À l’occasion de la réunion annuelle de l’American Society of Clinical Oncology (ASCO) à Chicago, des chercheurs ont démontré l’efficacité fulgurante de l’osimertinib, un médicament contre le cancer du poumon non à petites cellules (CPNPC). Administré en adjuvant après la chirurgie, le médicament a permis d’atteindre un taux de survie global de 88% à 5 ans, ainsi qu’un risque de décès réduit de 51%.
Le cancer du poumon est la première cause de décès par cancer dans le monde, avec 1,8 million de victimes par an. En moyenne, 10 à 15% des patients atteints de CPNPC, la forme la plus courante de la maladie, présentent une mutation du gène exprimant les récepteurs du facteur de croissance épidermique (EGFR) au niveau de leurs cellules. En Asie, ce chiffre s’élève jusqu’à 40%.
Cette mutation engendre une croissance tumorale incontrôlée ainsi qu’une forte tendance de récidive chez les patients, même chez ceux recevant les meilleurs traitements disponibles. De plus, la mutation est plus fréquemment observée chez les femmes et les fumeurs passifs. Il s’agit probablement de l’une des raisons expliquant pourquoi certains grands fumeurs ont moins de risques de développer un cancer pulmonaire.
Les traitements ciblant la mutation EGFR sont utilisés en tant qu’adjuvants (administrés en plus du traitement de première intention) et agissent en inhibant la tyrosine kinase censée activer le récepteur. Les essais cliniques à grande échelle menés pour l’osimertinib (également connu sous le nom de Tagrisso) ont évalué l’efficacité de cette combinaison. « Nous avons constaté un avantage de survie globale significatif pour les patients qui ont reçu l’osimertinib », déclare fièrement Roy Herbst dans un communiqué, auteur principal de l’étude clinique parue dans le New England Journal of Medicine et directeur adjoint du Yale Cancer Center.
La prise quotidienne du médicament après la chirurgie aurait réduit de moitié le risque de décès des patients. Selon l’expert, l’osimertinib serait le seul médicament adjuvant à ce jour à enregistrer un tel taux de survie. « L’osimertinib en tant qu’adjuvant est actuellement le seul inhibiteur de la tyrosine kinase EGFR à traduire un bénéfice de survie statistiquement significatif », affirme-t-il. Pour un grand nombre de maladies, les chances d’atteindre ce taux de survie avec un médicament sont assez faibles, surtout pour le cas du cancer du poumon, où l’on observe généralement une grande résistance aux thérapies.

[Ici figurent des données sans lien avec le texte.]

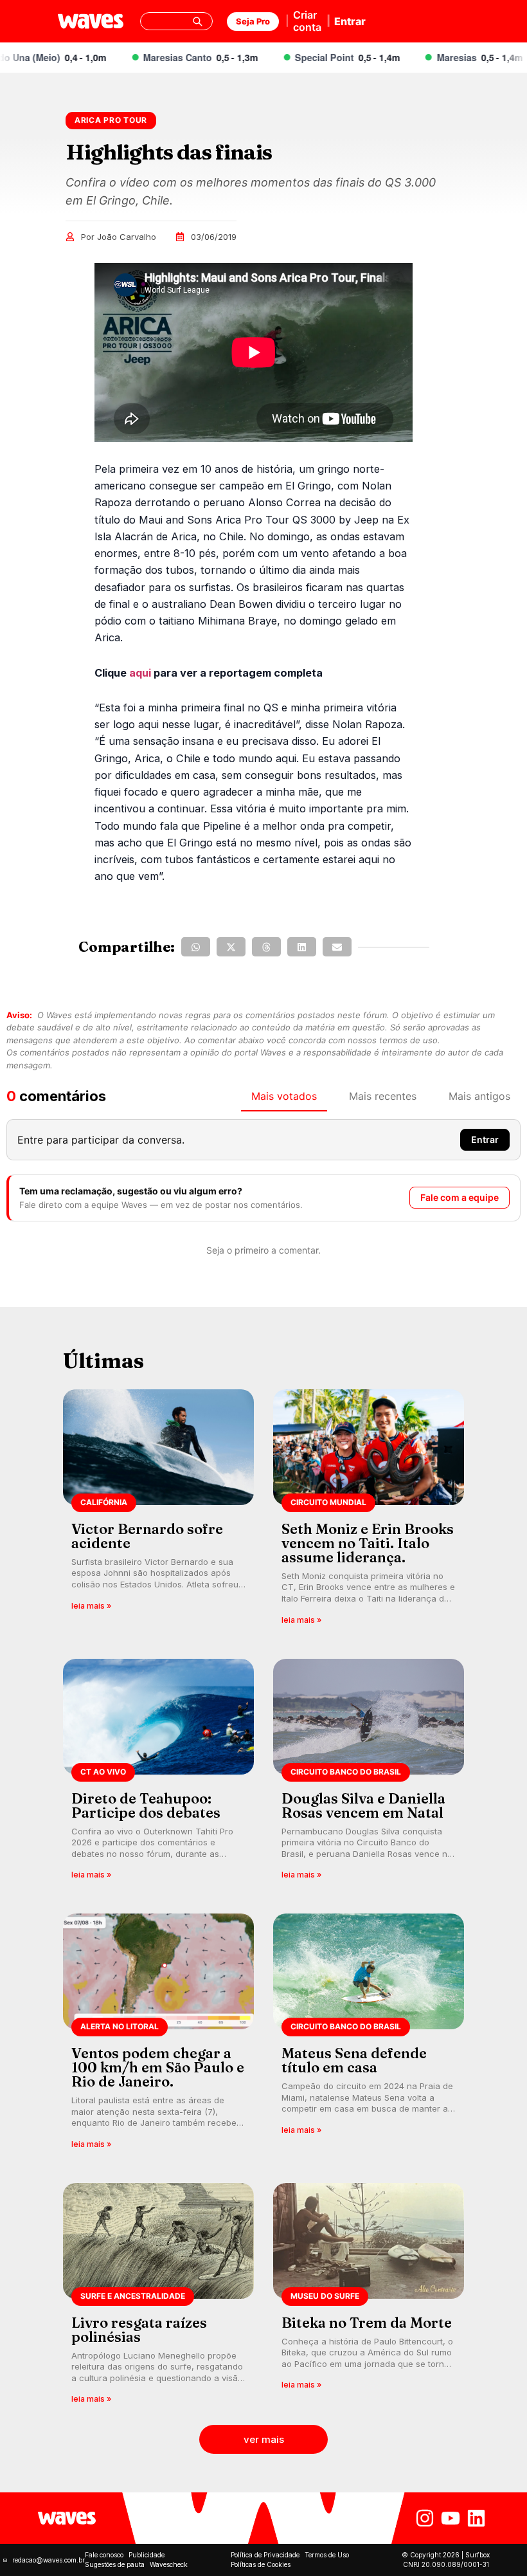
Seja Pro (253, 21)
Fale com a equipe (459, 1197)
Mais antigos (479, 1096)
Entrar (350, 21)
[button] (195, 946)
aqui (140, 672)
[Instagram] (425, 2518)
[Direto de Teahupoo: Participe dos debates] (158, 1773)
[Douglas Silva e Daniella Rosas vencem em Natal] (368, 1773)
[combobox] (176, 21)
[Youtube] (450, 2518)
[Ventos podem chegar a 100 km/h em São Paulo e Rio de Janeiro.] (158, 2035)
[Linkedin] (476, 2518)
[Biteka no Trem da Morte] (368, 2298)
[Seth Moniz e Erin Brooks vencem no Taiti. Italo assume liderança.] (368, 1511)
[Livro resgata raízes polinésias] (158, 2298)
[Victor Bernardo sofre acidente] (158, 1511)
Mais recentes (382, 1096)
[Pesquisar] (197, 21)
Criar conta (307, 20)
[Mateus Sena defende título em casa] (368, 2035)
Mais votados (284, 1096)
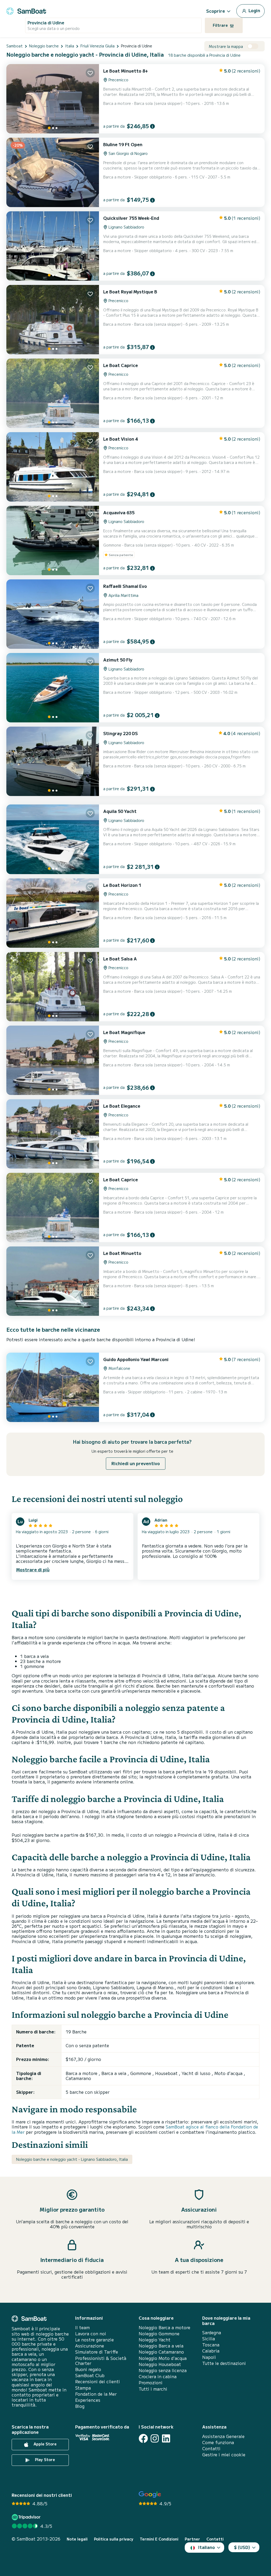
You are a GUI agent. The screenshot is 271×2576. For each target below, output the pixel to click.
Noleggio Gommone (159, 2333)
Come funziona (218, 2442)
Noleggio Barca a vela (161, 2345)
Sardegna (211, 2332)
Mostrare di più (32, 1569)
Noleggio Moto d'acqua (163, 2358)
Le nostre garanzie (94, 2339)
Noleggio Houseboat (160, 2364)
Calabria (210, 2350)
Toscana (210, 2344)
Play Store (44, 2459)
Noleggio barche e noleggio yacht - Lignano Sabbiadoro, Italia (72, 2159)
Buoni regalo (88, 2369)
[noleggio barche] (26, 10)
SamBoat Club (90, 2375)
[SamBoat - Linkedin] (166, 2438)
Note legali (77, 2539)
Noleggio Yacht (154, 2339)
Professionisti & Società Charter (100, 2361)
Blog (79, 2406)
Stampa (83, 2387)
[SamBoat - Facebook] (143, 2438)
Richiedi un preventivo (135, 1463)
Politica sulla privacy (113, 2539)
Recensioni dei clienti (97, 2381)
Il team (82, 2327)
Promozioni (150, 2382)
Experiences (87, 2400)
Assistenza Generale (223, 2436)
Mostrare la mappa (226, 46)
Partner (192, 2539)
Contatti (211, 2448)
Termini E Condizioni (159, 2539)
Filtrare (221, 25)
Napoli (209, 2357)
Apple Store (45, 2444)
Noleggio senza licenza (163, 2370)
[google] (150, 2494)
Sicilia (208, 2338)
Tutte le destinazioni (224, 2363)
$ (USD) (242, 2547)
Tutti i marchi (153, 2388)
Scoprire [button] (215, 11)
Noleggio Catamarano (161, 2351)
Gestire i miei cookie (223, 2454)
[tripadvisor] (27, 2517)
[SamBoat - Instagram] (154, 2438)
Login (253, 10)
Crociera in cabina (158, 2376)
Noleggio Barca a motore (164, 2327)
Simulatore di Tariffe (96, 2351)
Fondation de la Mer (96, 2393)
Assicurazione (89, 2345)
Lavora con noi (90, 2333)
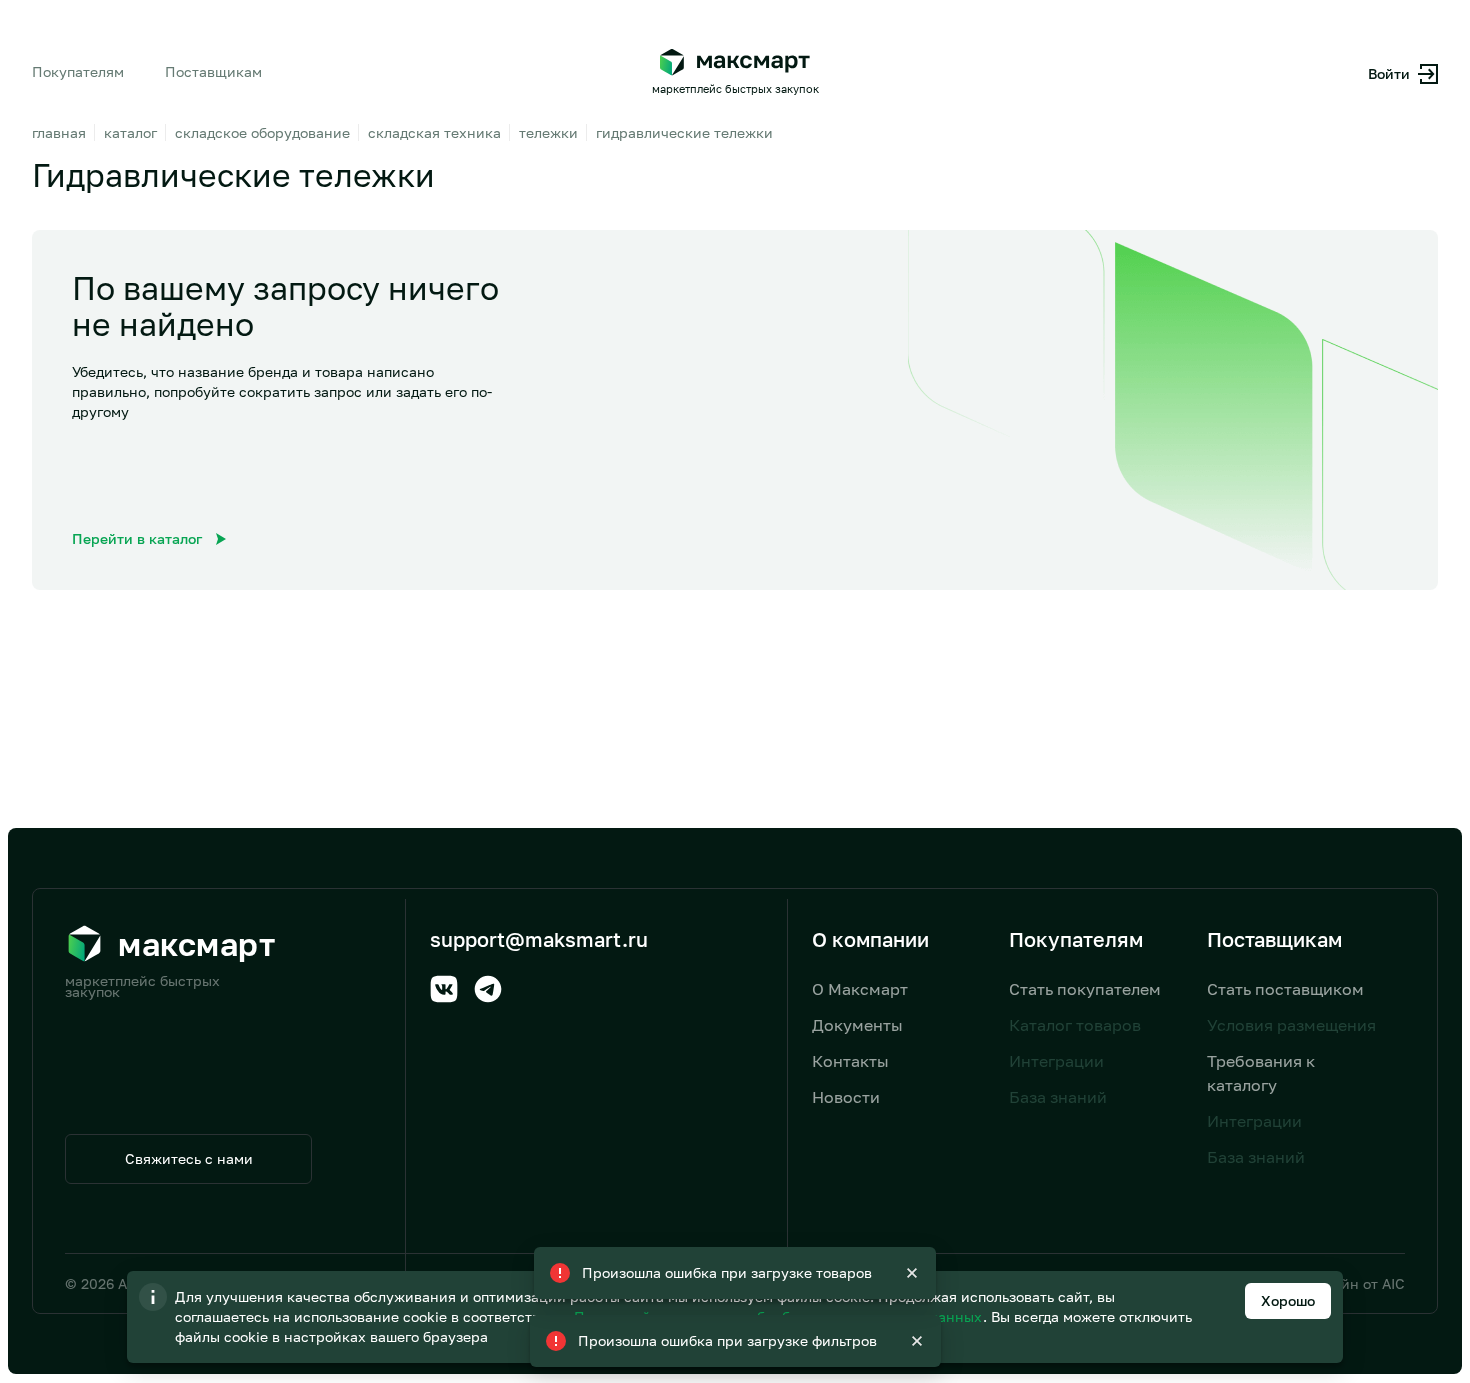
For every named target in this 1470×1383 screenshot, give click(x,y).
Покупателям (78, 71)
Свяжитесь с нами (189, 1158)
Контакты (850, 1061)
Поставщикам (213, 71)
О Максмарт (860, 989)
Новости (846, 1097)
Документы (857, 1025)
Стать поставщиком (1285, 989)
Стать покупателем (1085, 989)
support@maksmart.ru (539, 939)
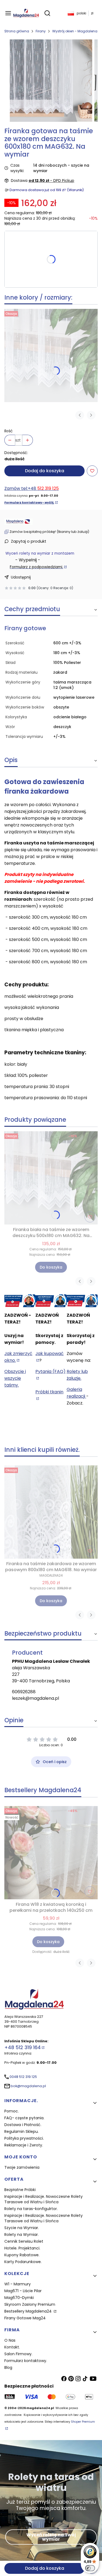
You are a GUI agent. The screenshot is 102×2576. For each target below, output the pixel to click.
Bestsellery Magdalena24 (28, 2311)
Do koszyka (51, 1267)
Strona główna (16, 31)
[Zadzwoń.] (19, 1300)
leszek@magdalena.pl (35, 1698)
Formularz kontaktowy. (25, 2360)
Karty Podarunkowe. (23, 2261)
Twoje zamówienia (21, 2167)
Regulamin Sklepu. (21, 2131)
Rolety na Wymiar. (21, 2234)
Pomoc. (11, 2111)
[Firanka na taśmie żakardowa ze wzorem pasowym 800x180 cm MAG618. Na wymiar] (51, 1512)
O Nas (10, 2340)
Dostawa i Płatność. (22, 2124)
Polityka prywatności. (24, 2138)
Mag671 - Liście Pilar (23, 2291)
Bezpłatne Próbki (20, 2189)
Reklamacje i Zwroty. (23, 2145)
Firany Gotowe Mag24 (25, 2318)
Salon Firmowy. (18, 2354)
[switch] (90, 2568)
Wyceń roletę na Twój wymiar (51, 2536)
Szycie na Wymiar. (21, 2227)
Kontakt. (12, 2347)
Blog (8, 2367)
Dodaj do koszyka (44, 471)
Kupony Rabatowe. (21, 2255)
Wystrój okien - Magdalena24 (76, 31)
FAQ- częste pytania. (24, 2118)
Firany (41, 31)
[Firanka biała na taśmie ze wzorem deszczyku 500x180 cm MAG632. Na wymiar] (51, 355)
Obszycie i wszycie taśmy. (15, 1378)
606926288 (24, 1692)
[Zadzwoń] (82, 1300)
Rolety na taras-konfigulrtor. (31, 2208)
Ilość (8, 431)
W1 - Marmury (17, 2284)
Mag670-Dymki (19, 2297)
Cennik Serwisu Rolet (23, 2241)
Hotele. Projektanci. (22, 2248)
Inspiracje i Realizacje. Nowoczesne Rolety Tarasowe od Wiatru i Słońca (43, 2199)
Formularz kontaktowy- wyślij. (29, 503)
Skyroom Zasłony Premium (29, 2304)
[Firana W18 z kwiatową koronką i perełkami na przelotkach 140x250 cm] (51, 1852)
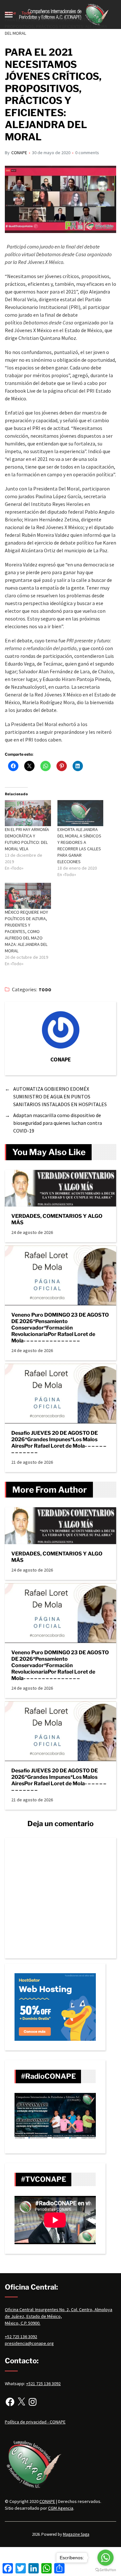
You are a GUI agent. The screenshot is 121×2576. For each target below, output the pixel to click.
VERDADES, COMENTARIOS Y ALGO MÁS (56, 1219)
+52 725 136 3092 (21, 2336)
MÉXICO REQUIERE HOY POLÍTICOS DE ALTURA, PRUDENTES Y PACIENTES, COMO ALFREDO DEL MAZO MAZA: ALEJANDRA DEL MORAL (26, 931)
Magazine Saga (76, 2534)
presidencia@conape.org (29, 2343)
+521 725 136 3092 (43, 2383)
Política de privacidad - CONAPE (35, 2422)
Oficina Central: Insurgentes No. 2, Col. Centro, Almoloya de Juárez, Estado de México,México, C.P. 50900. (58, 2316)
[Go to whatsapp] (105, 2558)
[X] (21, 2402)
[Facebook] (10, 2402)
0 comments (87, 152)
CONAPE (19, 152)
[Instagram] (32, 2402)
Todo (45, 990)
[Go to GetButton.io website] (105, 2569)
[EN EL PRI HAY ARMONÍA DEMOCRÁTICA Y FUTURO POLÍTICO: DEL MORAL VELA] (28, 813)
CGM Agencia (60, 2508)
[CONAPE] (60, 1030)
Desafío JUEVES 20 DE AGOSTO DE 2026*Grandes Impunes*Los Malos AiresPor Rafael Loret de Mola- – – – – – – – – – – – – (58, 1442)
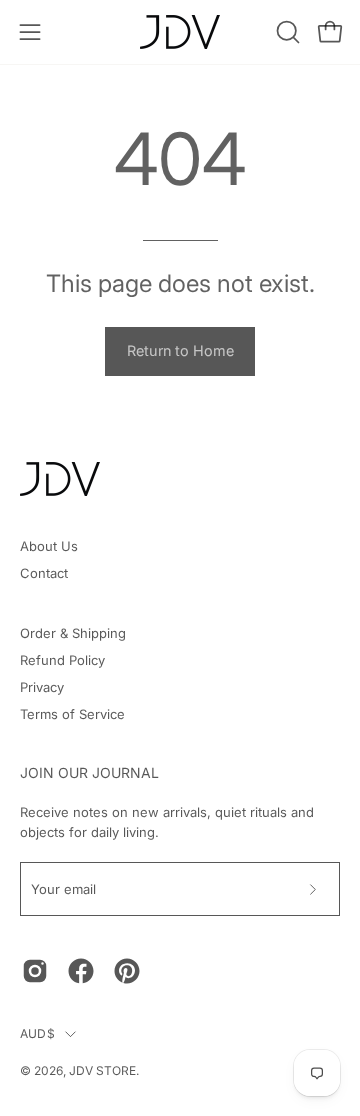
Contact (44, 573)
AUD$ (37, 1033)
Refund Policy (62, 660)
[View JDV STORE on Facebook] (81, 971)
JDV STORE (102, 1070)
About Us (49, 546)
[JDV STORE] (180, 32)
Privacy (42, 687)
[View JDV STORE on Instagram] (35, 971)
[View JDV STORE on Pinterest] (127, 971)
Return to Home (180, 350)
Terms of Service (72, 714)
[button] (286, 32)
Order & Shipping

Un taux de survie considérable
Les essais avancés de la nouvelle étude ont été effectués dans le cadre de l’initiative ADAURA, une recherche internationale impliquant 26 pays européens, d’Asie, d’Amérique du Nord et du Sud. Elle a réuni 682 patients âgés de 30 à 86 ans, atteints d’un CPNPC non épidermoïde de stade 1-B à 3-A et portant la mutation L858R du EGFR. Sur une période de 3 ans, 339 patients ont reçu le médicament quotidiennement après une chirurgie, tandis que 343 autres ont reçu un placebo. En outre, 60% des participants ont effectué une chimiothérapie antérieure au traitement osimertinib qui a été achevée avant le début de l’administration de ce dernier.
Dans l’ensemble, 66% des patients ayant reçu le médicament et 41% du groupe placebo ont suivi le traitement jusqu’à la fin (durée de 3 ans). Les chiffres sont révélateurs : 88% des patients ayant reçu le médicament sont toujours en vie 5 ans après, contre 78% pour ceux ayant reçu un placebo, qu’ils aient antérieurement effectué ou non une chimiothérapie. Pour le groupe osimertinib, le risque de décès a été réduit de 51%, et seuls 22% ont continué à recevoir un traitement anticancéreux après la durée de l’étude.
Cependant, il faut garder à l’esprit que les patients atteints de CPNPC ne présentent pas forcément la mutation ciblée par le médicament. Cette différence nécessite l’identification d’autres biomarqueurs disponibles, au moment du diagnostic et avant le début du traitement. « Il est difficile de dire à quel point cette découverte est importante et combien de temps il a fallu pour y arriver », estime Nathan Pennell, expert en hématologie et en oncologie à la clinique de Cleveland. Toutefois, « cela montre une amélioration sans équivoque et très significative de la survie », disait-il lors de la présentation de l’étude à la rencontre de l’ASCO.
Par ailleurs, le médicament présente néanmoins des effets secondaires non négligeables malgré son efficacité. La combinaison avec d’autres stratégies anticancéreuses réduisant l’inflammation généralisée et qui ont démontré une efficacité pour le cancer du poumon pourrait être une piste prometteuse.